Por Jose Eduardo Medina 0

Público@Cruïlla2015 / Xavi Torrent

El festival Cruïlla volvió al Parc del Fórum barcelonés un verano más. Sumando 39.000 asistentes entre las dos jornadas principales, cifras similares a su anterior edición, el festival nacido en Mataró y trasladado a Barcelona se consolida fidelizando al público medio. Con un cartel heterogéneo, este año ha sumado reggae, rock indie, hip-hop o pop electrónico, ha abierto una brecha de mediana escala entre los macroeventos que tienen sede en la capital catalana.
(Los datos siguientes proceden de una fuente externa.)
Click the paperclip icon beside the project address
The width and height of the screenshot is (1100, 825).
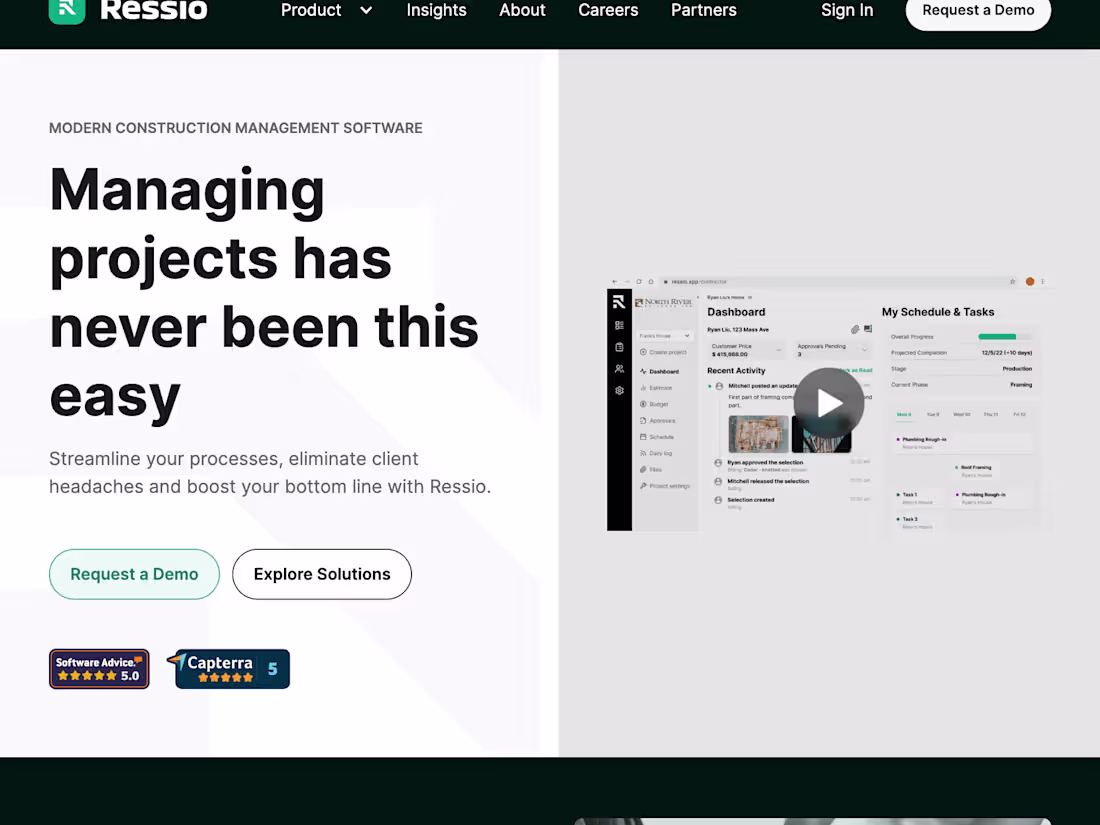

Cruïlla se ha autodefinido como el festival de verano de Barcelona, probablemente porque la estación en la que sucede es el rasgo más concreto de una programación que se esparce en todas direcciones. Aunque otros han buscado definir su identidad a través de la selección de bandas, la apuesta de los organizadores aquí ha sido crear un expositor suficientemente atractivo, similar al estante de una gran superficie comercial, para seducir al público no habitual. A un precio razonable se vende la experiencia de vivir un festival como complemento para el turismo masivo de sol y playa en la temporada estival barcelonesa. La ciudad aumenta exponencialmente su cifra de visitantes en estos meses: escapadas de parejas, fin de semana con amigos, viajes para cerrar el curso, despedidas de solteras y solteros; eclosión vacacional que es un target suculento pero difícil de catalogar. Intentando contentar a todos, a lo largo del fin de semana coincidieron uno de los padres del afrobeat, Osibisa, con otros veteranos pero del synth-pop, Sparks, una fábrica de canciones del verano, Capital Cities, o mezclas folclóricas más cercanas, El Puchero del Hortelano, ingredientes que podrían saciar a todos o dejarlos a medias.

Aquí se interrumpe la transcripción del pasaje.